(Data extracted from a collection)
================================
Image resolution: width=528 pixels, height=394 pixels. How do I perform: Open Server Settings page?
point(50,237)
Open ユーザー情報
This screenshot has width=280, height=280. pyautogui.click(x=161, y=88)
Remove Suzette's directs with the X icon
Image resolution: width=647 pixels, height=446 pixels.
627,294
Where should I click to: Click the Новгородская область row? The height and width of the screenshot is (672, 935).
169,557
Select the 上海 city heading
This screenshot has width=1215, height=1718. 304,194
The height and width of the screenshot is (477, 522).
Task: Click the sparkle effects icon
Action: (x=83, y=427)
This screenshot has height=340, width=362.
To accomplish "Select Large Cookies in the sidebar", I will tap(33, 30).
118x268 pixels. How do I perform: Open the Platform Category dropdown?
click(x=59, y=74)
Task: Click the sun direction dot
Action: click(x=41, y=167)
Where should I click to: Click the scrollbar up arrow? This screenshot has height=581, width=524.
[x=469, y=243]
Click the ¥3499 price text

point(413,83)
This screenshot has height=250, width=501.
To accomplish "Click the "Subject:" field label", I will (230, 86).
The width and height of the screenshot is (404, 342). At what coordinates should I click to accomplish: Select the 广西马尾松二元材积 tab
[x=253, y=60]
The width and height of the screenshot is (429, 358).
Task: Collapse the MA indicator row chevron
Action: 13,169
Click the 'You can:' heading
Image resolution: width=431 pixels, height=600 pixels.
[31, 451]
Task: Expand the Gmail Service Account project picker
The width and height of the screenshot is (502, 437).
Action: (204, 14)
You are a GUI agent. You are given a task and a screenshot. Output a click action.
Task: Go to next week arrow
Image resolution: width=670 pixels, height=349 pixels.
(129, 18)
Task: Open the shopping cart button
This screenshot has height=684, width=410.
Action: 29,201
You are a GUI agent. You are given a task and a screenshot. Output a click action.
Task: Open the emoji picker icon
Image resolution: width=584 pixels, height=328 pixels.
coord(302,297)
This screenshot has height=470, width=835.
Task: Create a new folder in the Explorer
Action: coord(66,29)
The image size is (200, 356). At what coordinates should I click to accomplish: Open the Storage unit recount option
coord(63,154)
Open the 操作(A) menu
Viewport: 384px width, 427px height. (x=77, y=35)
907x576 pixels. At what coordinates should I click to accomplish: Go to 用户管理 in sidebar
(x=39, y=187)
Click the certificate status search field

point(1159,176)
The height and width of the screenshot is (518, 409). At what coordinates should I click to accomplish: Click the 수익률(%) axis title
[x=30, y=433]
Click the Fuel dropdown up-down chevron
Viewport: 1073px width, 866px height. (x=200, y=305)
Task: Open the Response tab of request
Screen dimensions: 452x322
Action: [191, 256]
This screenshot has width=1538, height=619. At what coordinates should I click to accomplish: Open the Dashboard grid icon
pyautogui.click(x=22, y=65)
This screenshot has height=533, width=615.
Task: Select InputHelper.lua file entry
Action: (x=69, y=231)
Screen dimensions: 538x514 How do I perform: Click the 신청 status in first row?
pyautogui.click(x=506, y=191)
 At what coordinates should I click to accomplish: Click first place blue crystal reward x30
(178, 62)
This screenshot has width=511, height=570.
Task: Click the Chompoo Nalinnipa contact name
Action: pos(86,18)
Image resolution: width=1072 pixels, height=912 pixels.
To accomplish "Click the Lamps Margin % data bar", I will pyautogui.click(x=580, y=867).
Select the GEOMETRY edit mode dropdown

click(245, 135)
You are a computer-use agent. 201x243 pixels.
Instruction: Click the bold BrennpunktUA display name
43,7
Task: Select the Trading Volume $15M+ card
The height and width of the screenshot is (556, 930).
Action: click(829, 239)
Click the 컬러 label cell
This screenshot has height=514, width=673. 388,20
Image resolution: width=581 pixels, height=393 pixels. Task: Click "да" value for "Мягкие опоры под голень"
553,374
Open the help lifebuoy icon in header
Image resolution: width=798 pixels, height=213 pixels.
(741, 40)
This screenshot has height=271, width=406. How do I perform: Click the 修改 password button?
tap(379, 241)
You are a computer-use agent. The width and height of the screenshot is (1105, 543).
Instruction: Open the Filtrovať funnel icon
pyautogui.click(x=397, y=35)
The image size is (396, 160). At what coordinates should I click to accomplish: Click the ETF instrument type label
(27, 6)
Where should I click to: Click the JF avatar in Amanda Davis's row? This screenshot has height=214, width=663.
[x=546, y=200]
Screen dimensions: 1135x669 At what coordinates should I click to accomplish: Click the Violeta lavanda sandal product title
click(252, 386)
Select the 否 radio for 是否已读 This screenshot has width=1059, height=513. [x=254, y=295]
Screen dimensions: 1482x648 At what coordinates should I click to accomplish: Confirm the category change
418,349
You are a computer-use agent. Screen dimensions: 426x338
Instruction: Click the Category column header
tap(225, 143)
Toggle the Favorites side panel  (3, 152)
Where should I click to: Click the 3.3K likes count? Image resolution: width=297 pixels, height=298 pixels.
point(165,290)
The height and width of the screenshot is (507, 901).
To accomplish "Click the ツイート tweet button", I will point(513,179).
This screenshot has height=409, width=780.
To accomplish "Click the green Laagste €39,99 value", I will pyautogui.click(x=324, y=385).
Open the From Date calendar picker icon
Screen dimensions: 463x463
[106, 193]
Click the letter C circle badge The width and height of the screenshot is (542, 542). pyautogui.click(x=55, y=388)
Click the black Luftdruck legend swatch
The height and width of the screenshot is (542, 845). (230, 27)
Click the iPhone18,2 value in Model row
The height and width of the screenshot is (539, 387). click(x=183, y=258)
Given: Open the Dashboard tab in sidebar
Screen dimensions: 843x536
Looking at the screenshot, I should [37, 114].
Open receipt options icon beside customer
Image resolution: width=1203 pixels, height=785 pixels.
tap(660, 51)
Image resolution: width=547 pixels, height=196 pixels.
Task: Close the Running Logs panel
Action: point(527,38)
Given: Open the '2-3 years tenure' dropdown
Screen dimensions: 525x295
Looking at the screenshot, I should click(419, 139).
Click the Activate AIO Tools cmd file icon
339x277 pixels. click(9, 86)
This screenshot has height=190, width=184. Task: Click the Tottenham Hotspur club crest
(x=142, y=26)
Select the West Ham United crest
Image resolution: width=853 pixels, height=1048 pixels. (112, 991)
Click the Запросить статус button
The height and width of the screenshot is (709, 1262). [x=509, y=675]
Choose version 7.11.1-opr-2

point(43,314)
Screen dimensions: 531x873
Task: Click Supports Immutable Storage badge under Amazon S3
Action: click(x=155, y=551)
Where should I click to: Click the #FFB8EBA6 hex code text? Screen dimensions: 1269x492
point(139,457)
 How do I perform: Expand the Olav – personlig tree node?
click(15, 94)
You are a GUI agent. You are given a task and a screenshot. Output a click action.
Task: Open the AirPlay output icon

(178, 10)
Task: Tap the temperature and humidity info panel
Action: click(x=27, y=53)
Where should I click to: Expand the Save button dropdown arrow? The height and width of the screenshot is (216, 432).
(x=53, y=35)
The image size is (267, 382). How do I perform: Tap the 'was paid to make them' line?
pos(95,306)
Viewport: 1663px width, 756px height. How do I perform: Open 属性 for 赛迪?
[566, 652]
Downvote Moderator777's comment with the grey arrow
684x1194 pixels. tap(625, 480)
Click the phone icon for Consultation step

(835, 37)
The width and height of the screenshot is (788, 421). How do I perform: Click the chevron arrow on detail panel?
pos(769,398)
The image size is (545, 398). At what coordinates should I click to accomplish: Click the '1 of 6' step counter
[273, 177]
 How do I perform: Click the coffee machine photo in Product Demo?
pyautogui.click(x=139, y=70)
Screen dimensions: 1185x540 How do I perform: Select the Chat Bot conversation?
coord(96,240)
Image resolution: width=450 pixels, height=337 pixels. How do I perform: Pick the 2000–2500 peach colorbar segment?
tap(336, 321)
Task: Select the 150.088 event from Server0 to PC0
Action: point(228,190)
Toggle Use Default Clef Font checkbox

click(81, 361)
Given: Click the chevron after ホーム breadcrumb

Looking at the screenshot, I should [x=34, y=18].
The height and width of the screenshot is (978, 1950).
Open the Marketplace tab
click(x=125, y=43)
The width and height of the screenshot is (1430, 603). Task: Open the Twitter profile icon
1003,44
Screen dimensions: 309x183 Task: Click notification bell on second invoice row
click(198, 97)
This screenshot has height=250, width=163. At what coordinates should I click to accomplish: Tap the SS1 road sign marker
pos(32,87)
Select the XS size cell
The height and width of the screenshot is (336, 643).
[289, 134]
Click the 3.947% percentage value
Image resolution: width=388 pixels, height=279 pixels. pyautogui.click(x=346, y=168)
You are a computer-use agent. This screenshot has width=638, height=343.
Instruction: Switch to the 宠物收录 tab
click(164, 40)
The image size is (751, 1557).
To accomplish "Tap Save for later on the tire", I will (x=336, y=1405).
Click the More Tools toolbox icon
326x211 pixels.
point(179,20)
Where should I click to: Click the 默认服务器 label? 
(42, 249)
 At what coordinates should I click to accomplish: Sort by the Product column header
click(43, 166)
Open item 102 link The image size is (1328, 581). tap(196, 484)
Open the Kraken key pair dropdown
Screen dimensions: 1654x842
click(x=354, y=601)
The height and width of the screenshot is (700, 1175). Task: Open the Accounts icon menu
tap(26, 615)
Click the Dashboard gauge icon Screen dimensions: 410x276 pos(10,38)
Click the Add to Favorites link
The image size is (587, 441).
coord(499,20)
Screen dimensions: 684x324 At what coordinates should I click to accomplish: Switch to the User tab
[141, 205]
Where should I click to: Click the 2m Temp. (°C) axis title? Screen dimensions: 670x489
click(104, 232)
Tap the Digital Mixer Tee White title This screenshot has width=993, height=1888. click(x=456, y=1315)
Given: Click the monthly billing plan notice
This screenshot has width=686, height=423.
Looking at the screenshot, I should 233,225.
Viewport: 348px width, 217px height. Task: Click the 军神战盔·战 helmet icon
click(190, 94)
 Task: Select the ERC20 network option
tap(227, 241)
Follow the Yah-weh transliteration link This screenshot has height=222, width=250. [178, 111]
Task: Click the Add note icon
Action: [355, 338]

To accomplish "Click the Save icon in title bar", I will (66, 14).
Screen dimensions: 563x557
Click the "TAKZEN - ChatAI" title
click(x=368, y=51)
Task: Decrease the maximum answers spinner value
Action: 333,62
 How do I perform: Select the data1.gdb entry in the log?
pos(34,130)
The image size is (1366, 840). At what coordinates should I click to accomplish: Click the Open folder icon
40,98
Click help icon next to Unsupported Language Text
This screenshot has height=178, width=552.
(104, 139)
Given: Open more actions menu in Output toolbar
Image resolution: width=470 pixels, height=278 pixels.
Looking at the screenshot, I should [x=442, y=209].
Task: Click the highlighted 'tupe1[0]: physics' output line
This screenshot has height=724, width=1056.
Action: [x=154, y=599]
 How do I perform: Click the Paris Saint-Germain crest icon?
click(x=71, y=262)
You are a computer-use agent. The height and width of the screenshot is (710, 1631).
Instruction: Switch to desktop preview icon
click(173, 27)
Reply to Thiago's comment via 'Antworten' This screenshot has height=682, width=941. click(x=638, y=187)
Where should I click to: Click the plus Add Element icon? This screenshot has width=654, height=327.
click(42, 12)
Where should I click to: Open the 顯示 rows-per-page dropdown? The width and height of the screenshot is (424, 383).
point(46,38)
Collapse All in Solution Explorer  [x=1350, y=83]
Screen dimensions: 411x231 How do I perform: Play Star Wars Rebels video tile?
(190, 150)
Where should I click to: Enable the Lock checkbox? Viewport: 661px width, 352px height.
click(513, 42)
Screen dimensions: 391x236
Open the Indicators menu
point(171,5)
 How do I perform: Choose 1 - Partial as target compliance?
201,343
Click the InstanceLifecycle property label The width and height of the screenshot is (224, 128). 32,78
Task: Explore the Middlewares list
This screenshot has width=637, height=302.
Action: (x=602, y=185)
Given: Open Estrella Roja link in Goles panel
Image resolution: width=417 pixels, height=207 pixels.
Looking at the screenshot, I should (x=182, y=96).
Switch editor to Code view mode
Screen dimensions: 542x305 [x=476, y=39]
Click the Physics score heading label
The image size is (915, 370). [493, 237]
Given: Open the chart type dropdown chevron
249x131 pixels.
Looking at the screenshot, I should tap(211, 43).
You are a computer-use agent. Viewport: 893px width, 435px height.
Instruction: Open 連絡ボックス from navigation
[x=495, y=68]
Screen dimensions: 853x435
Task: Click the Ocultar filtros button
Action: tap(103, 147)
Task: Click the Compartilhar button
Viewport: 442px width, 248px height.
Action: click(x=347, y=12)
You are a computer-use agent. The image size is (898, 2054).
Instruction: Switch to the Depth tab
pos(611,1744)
================================
■ Exercise directions ■
The lines to return run from the one containing "Given: Open the chart type dropdown chevron" through the last line of the records above. Give them exactly and include nothing more.

■ Exercise solution ■
Given: Open the chart type dropdown chevron
249x131 pixels.
Looking at the screenshot, I should tap(211, 43).
You are a computer-use agent. Viewport: 893px width, 435px height.
Instruction: Open 連絡ボックス from navigation
[x=495, y=68]
Screen dimensions: 853x435
Task: Click the Ocultar filtros button
Action: tap(103, 147)
Task: Click the Compartilhar button
Viewport: 442px width, 248px height.
Action: click(x=347, y=12)
You are a computer-use agent. The image size is (898, 2054).
Instruction: Switch to the Depth tab
pos(611,1744)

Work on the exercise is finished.